M’AHL is a 12-part floor sculpture comprised of thousands of wood remnants from works the artist had executed in his studio since September 11, 2001. The piece is meant to be viewed from an elevated perspective, suggesting the view from the North Tower’s Windows on the World restaurant.

 

A native New Yorker, Kahn grew up in a community of Jewish immigrants who, like his parents, had fled Europe during the Holocaust. Tobi Kahn’s artwork is both spiritual and secular. His work explores themes of mortality, memory, and healing. In paintings and in sculptures of wood, stone, and bronze, Kahn creates memorials and other meditative spaces for public and private settings, including hospitals, hospices, galleries, and museums.

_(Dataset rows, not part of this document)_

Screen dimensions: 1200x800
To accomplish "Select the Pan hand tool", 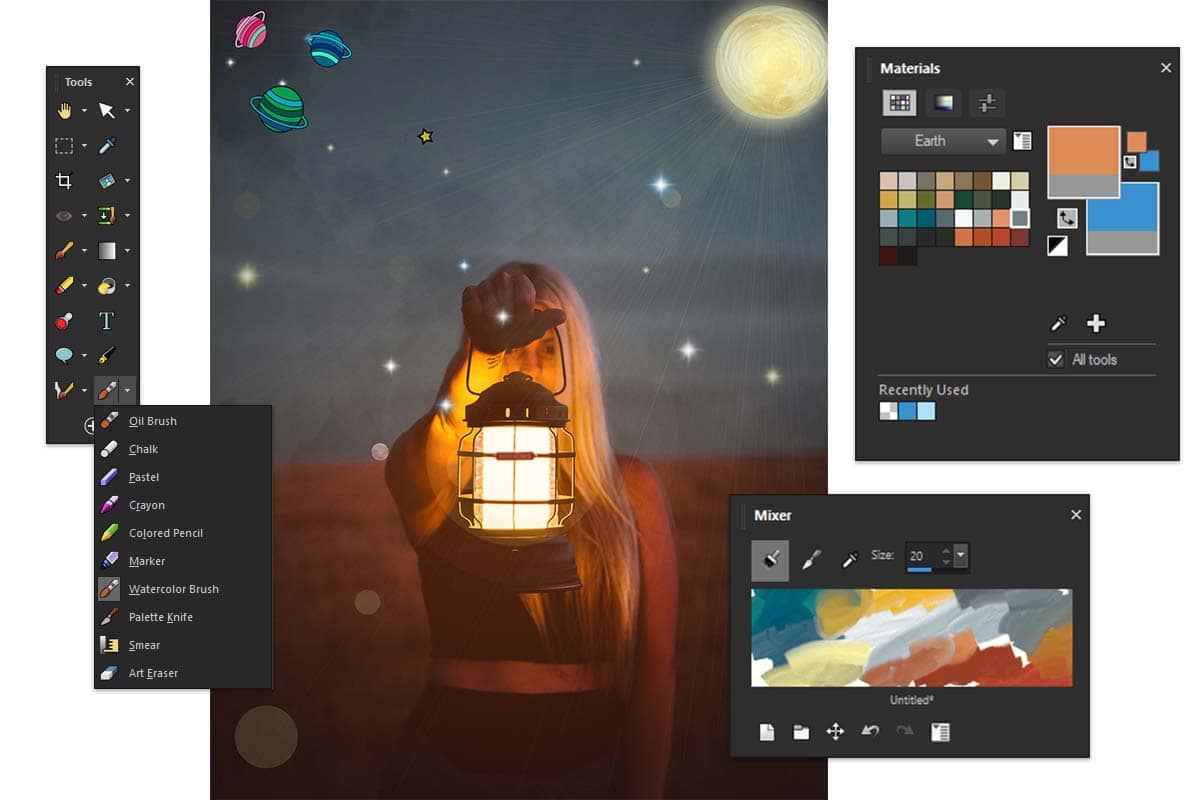I will coord(66,111).
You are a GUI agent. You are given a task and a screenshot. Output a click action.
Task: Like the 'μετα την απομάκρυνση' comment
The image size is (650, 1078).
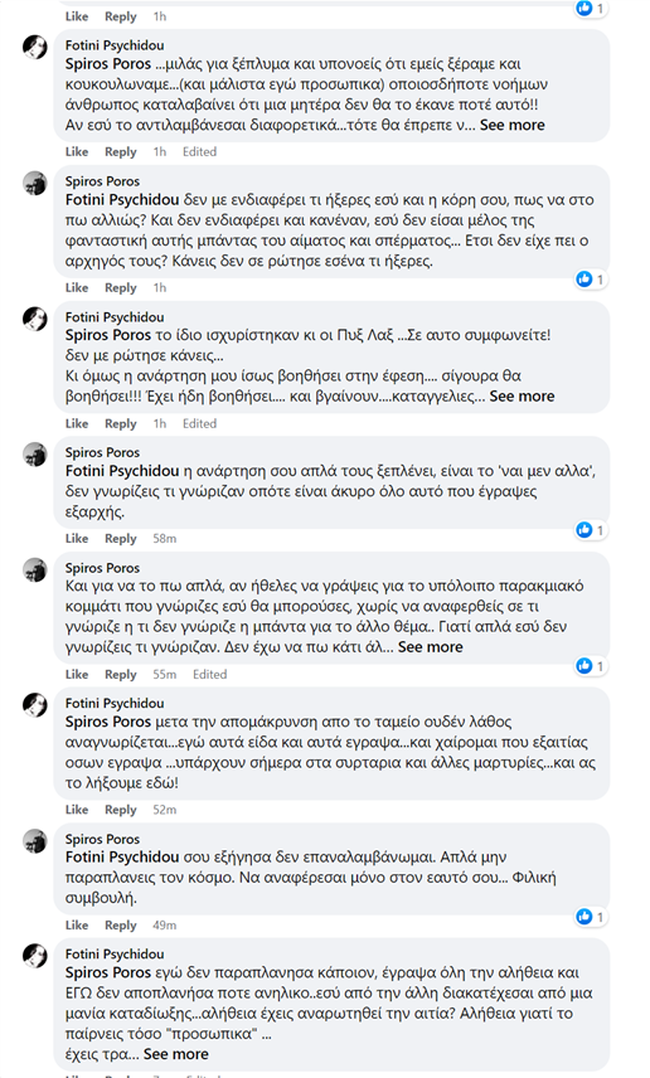point(77,810)
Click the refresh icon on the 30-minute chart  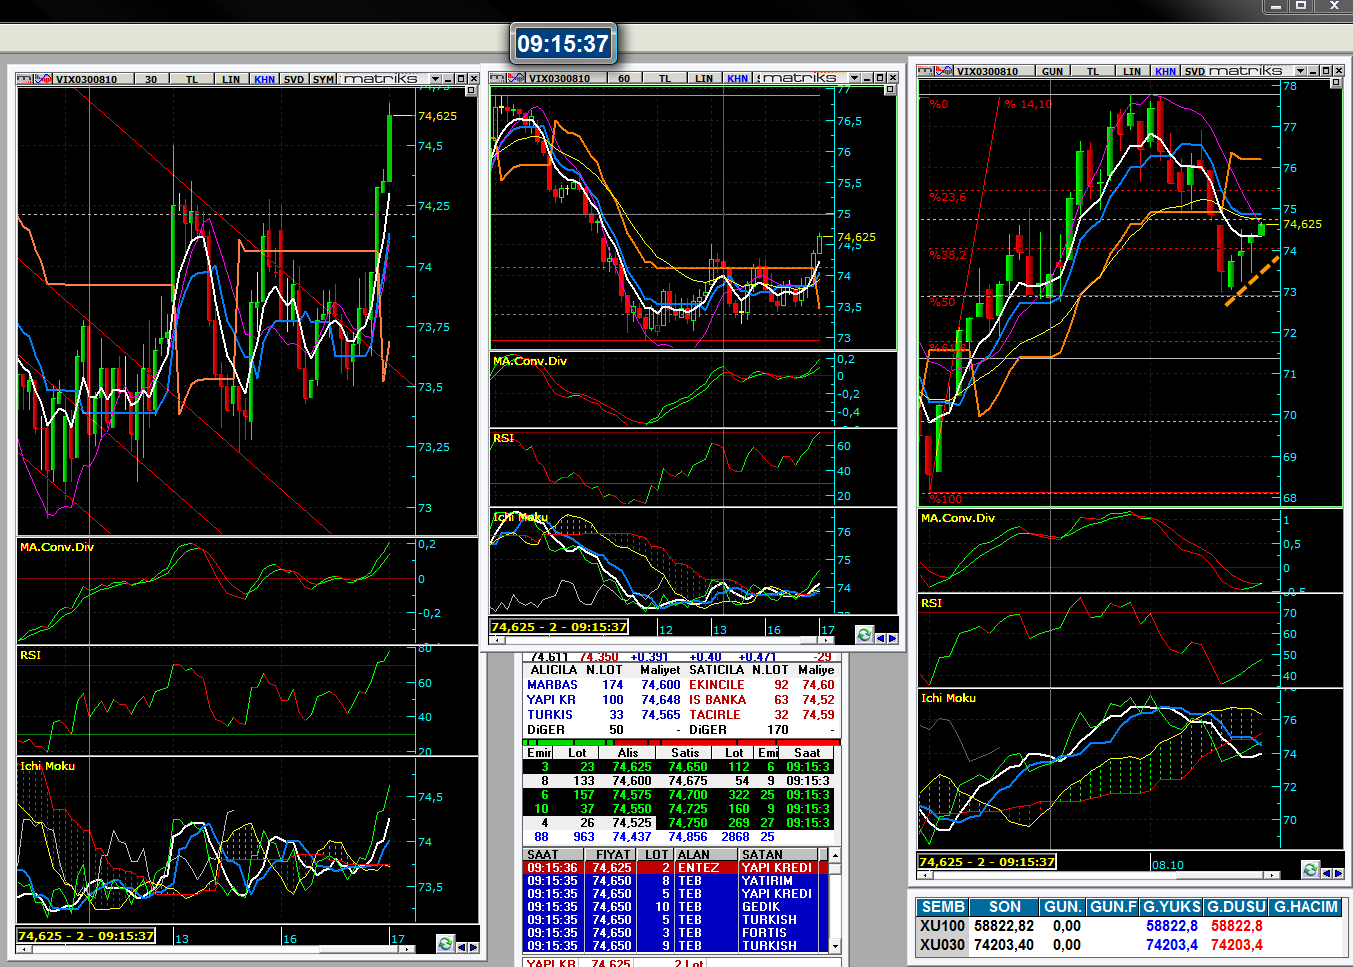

The Museum’s 110,000 square feet of exhibition space is located within the archaeological heart of the World Trade Center site – telling the story of 9/11 through multimedia displays, archives, narratives and a collection of monumental and authentic artifacts.

Visitors can currently access the Memorial at the intersection of Liberty Street and 180 Greenwich Street, at the intersection of Liberty Street and West Street and at the intersection of West Street and Fulton Street. Visitors can also use the entrance at Fulton Street and Greenwich Street daily between 6 a.m. and 8 p.m.